La disputa surgió porque, en el momento de la muerte, todos se saltaron a la torera los deseos del noble y lo enterraron en el convento de San Agustín de Toledo, un lugar más pijo, con más caché. Los religiosos de Santo Tomé no se conformaron ni pararon de dar la tabarra para que Gonzalo fuera enterrado donde él había pedido. Tras varios pleitos, los responsables de San Agustín tuvieron que aceptar, cuatro años después del entierro, exhumar el cuerpo para trasladarlo a Santo Tomé.
Según recoge la tradición católica relativa a este hecho, el mismo día del traslado, alguien, no se sabe quién, porque los milagros no presentan pruebas, hizo correr una voz por todo Toledo que decía que los mismísimos San Agustín y San Esteban descendieron de los cielos para dar enterramiento al señor de Orgaz en Santo Tomé mientras se escuchaban las siguientes palabras: «Tal galardón recibe quien a Dios y a sus santos sirve».
Esta comidilla llegó a oídos de los agustinos, que se sintieron tremendamente ofendidos, porque ni borrachos estaban dispuestos a creer que se molestaran en bajar a la iglesia de Santo Tomé dos santos de alto standing.
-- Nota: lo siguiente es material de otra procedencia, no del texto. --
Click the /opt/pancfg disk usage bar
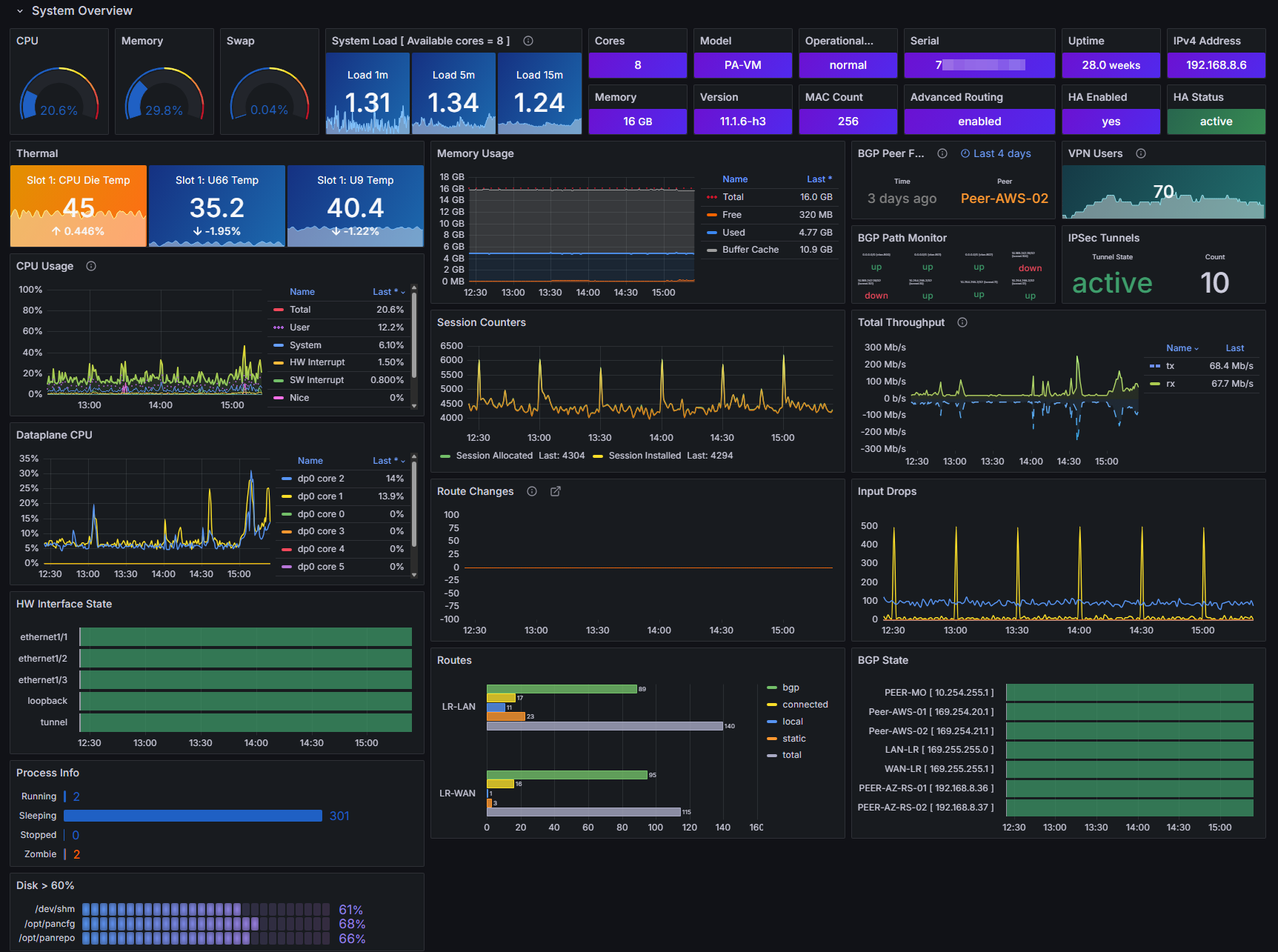This screenshot has width=1278, height=952. click(206, 924)
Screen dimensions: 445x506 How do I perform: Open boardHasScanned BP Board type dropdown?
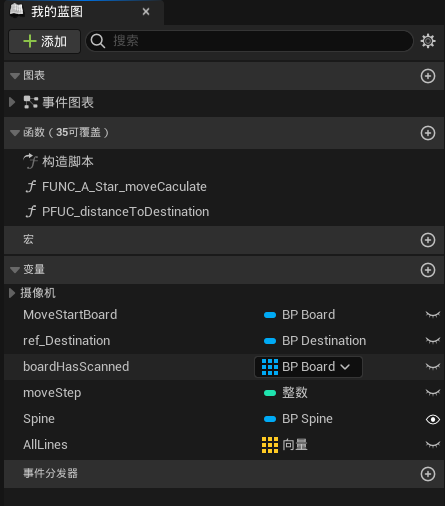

Y encima uno de ellos era San Agustín, máxima autoridad del convento que tuvo que entregar los restos del señor de Orgaz. Era como decirles a los agustinos: «¿Veis, impíos, que hasta vuestro jefe está de acuerdo con enterrar a este hombre en Santo Tomé?».
Por descontado que llegó la réplica de los agustinos: hicieron correr el infundio de que, efectivamente, los dos santos habían bajado del cielo, pero no para enterrar al señor de Orgaz en la iglesia de Santo Tomé, sino en la de San Esteban, que era de mayor categoría. Cualquier humano con las entendederas del siglo XXI puede apreciar que ni uno sólo de los anteriores hechos contaba con testigos directos, objetivos y fiables, pero los dimes y diretes sirvieron para que religiosos de uno y otro bando se enzarzaran y, otra vez, volvieran a retirarse la palabra.
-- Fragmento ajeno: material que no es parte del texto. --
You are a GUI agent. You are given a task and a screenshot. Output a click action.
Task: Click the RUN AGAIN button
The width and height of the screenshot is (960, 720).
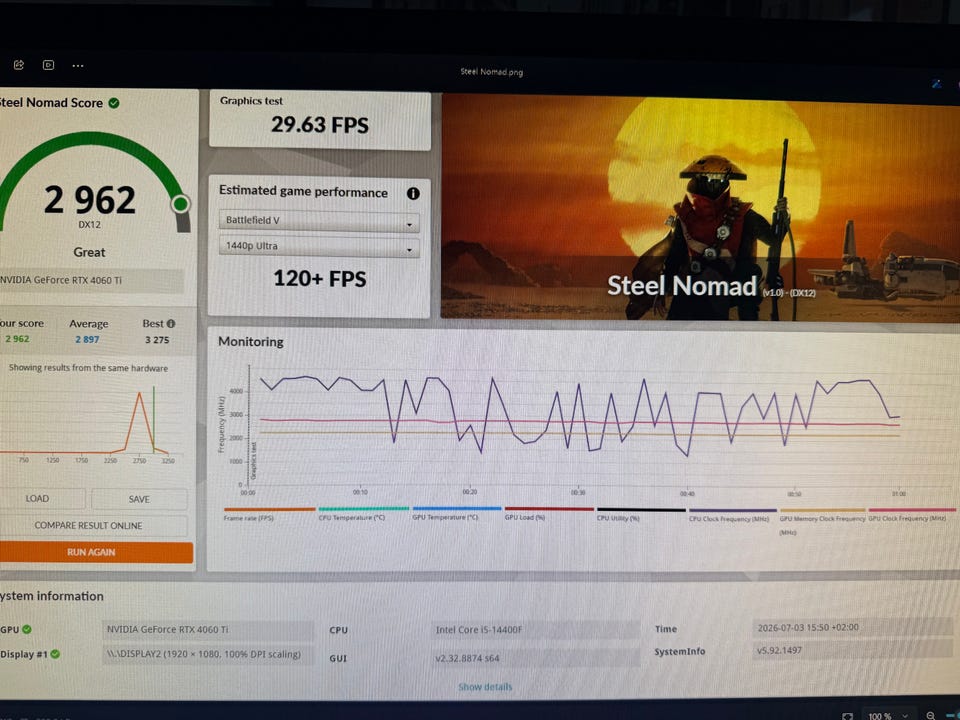pyautogui.click(x=93, y=552)
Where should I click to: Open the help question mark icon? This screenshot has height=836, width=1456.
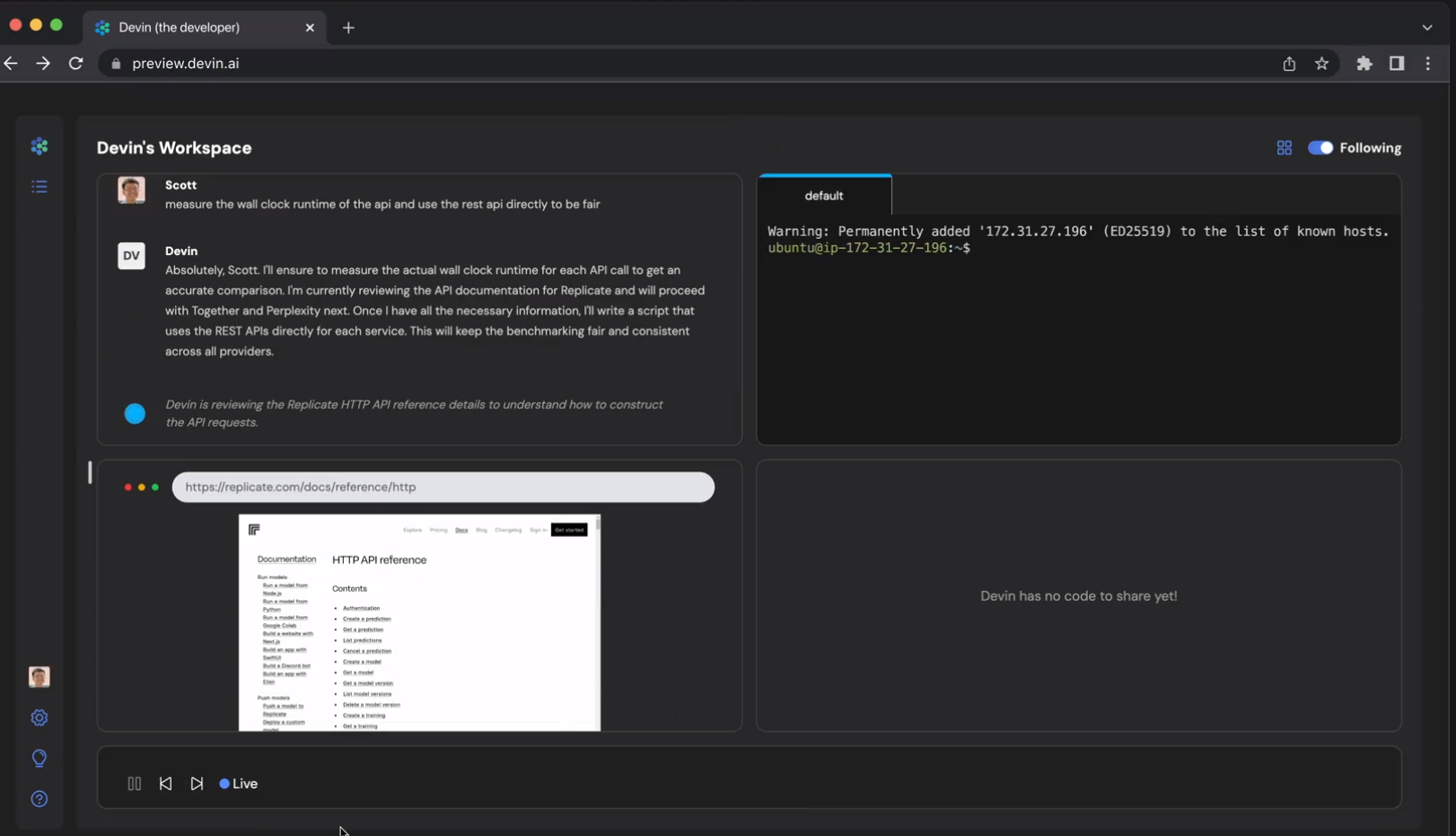click(39, 799)
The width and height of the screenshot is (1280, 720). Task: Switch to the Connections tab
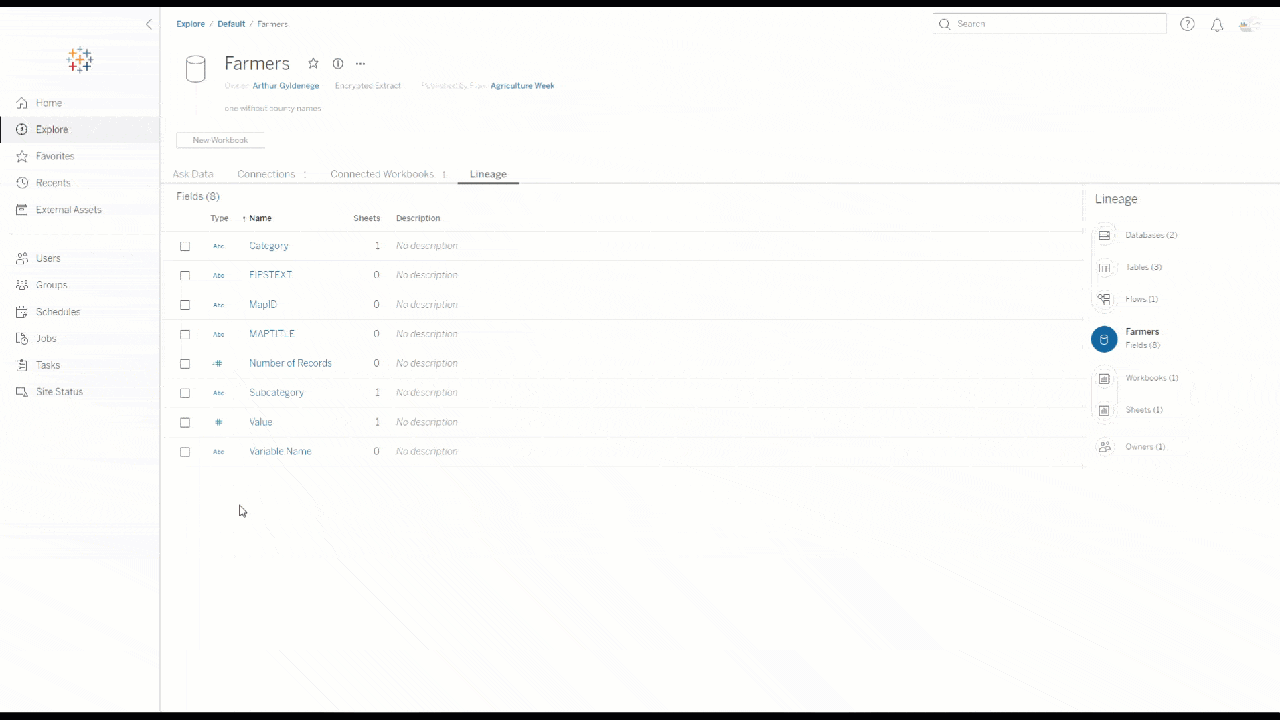(266, 174)
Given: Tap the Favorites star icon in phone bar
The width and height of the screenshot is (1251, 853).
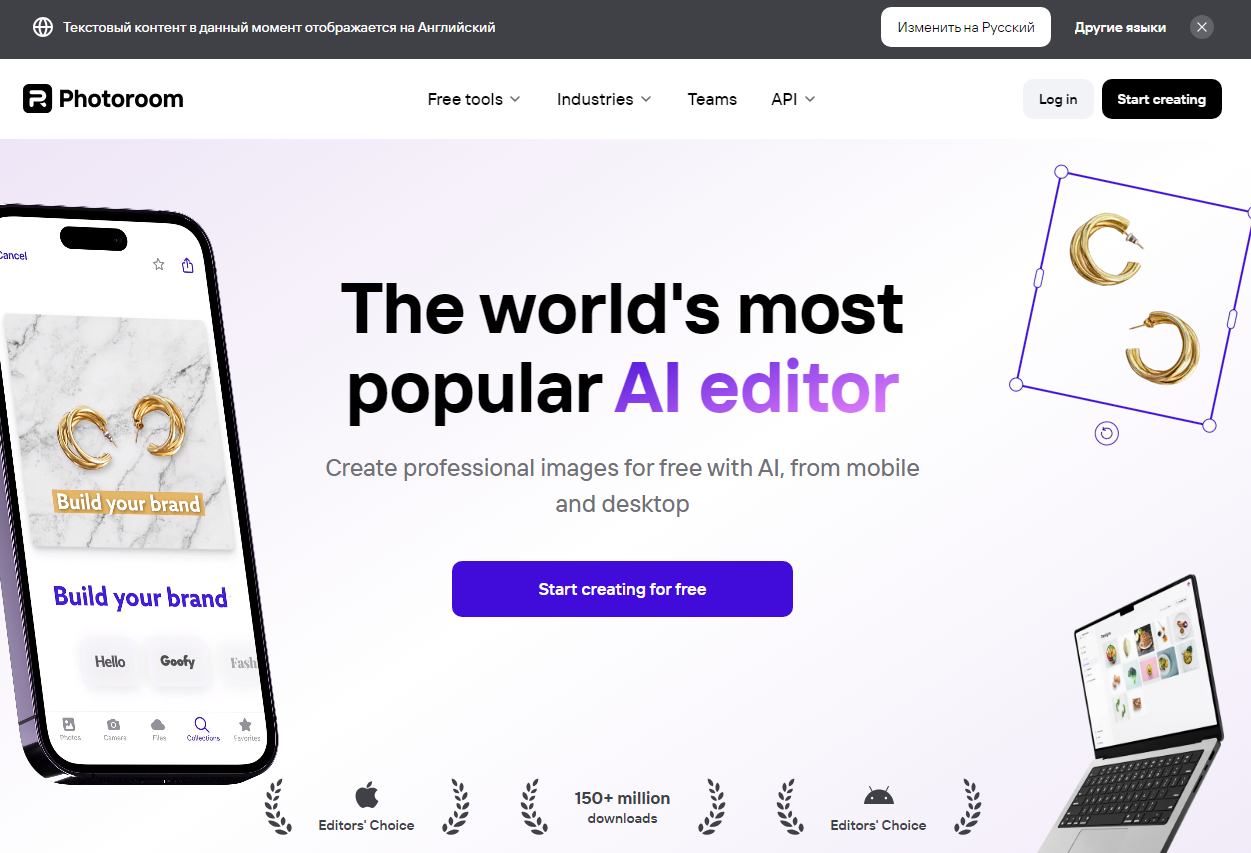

La solución hubiera sido tan fácil como ir a una u otra iglesia, a Santo Tomé o a San Esteban, y comprobar dónde habían dejado al muerto en cuestión, pero en el siglo XIV no estaban por la labor de discutir sobre cuestiones milagreras. Tal y como se decía entonces, «lo que entierran manos del cielo, que no lo muevan manos de la tierra». Y ahí quedó el asunto.
Estuvieran donde estuviesen enterrados los huesos de Gonzalo Ruiz de Toledo, aún faltaba por entrar en escena El Greco. En 1583 se reconoció oficialmente probado el milagro del entierro del señor de Orgaz, aunque no vale preguntar qué pruebas se tuvieron en cuenta. Pero, aprovechando la feliz circunstancia, el párroco de Santo Tomé, Andrés Núñez, decidió que el episodio merecía quedar reflejado en un cuadro que admiraran generaciones posteriores. Para pintarlo buscó al pintor más famoso de Toledo, El Greco, que para mayor felicidad pertenecía a la parroquia por cercanía de su casa.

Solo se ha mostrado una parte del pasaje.